You need to define the member function after the definition of Obj:
class Test {
public:
void foo();
};
class Obj {
public:
void print() { }
};
void Test::foo() {
Obj o;
o.print();
}
As mentioned by james you should define the member function after the definition of Obj. Also you are calling Obj::print, but print is not a static member function so you must call it on an instance of Obj not Obj itself.
If you really do want print to be a static member, declare it so.
class Obj {
public:
static void print(){ blah }
}
Also you do not need to make Obj a friend in order to access its public methods.
Also can OP please define "correct way", I was assuming you wanted it to be a static member function, james' answer is correct if you want one instance of Obj per instance of Test.
UPDATED
OP, as per your comment you must have the declaration of Obj along with print BEFORE using it within Test. This can be achieved in many ways:
move the entire class Obj defintion (and declaration) before Test
declare Obj's methods with its class definition and define them later.
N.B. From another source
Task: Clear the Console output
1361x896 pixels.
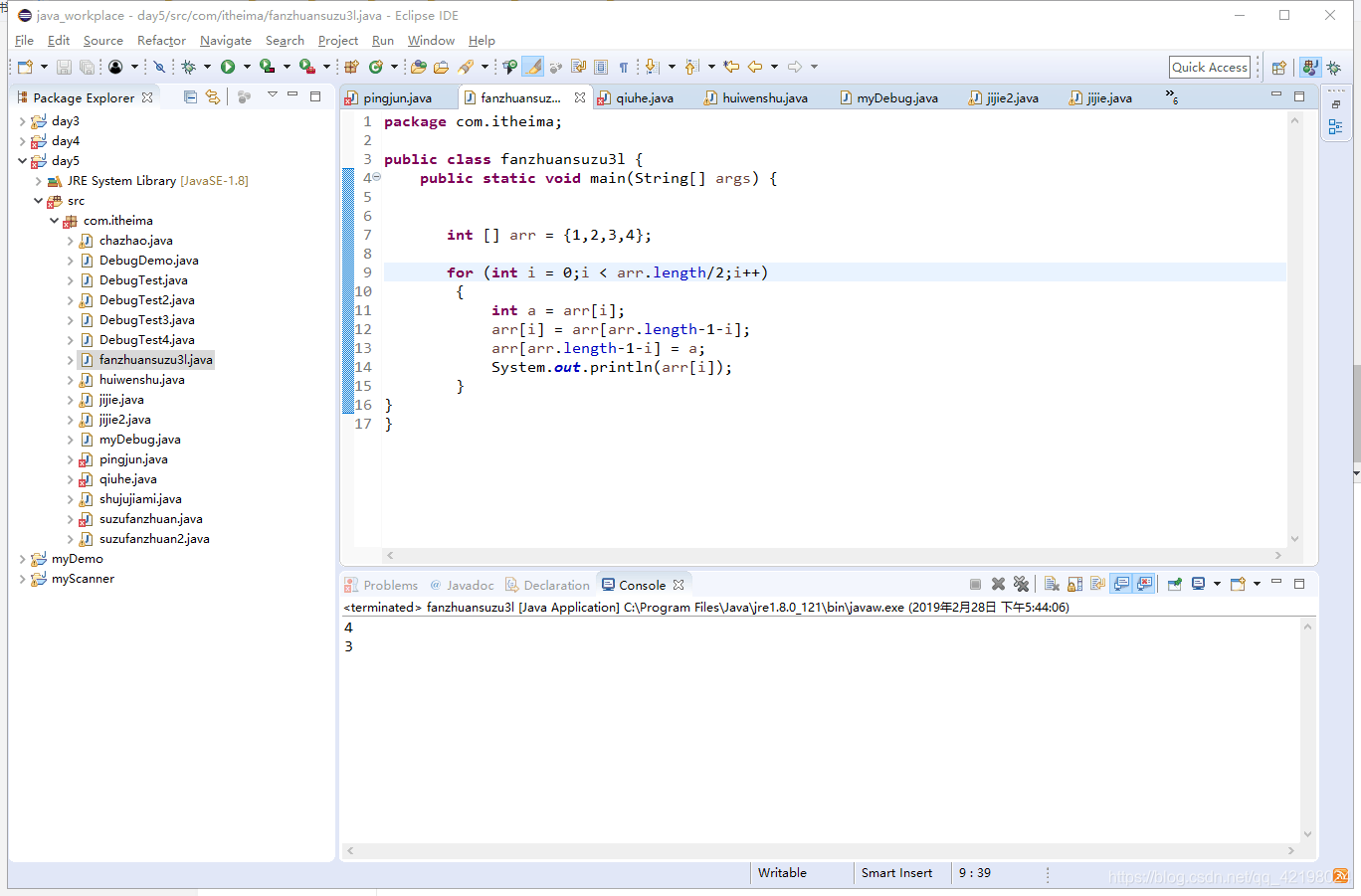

declare Test like you have and Define Test as per James' post (after Obj).
The following works fine:
#include <iostream>
#include <cstring>
using namespace std;
class Obj {
public:
static void print()
{
cout << "print here" << endl;
}
};
class Test {
public:
Test()
{
}
~Test()
{
}
void foo()
{
Obj::print();
}
};
int main()
{
Test test;
test.foo();
return 0;
}
However it is always nicer (in my opinion) to separate declaration from definition for all but the most trivial of cases.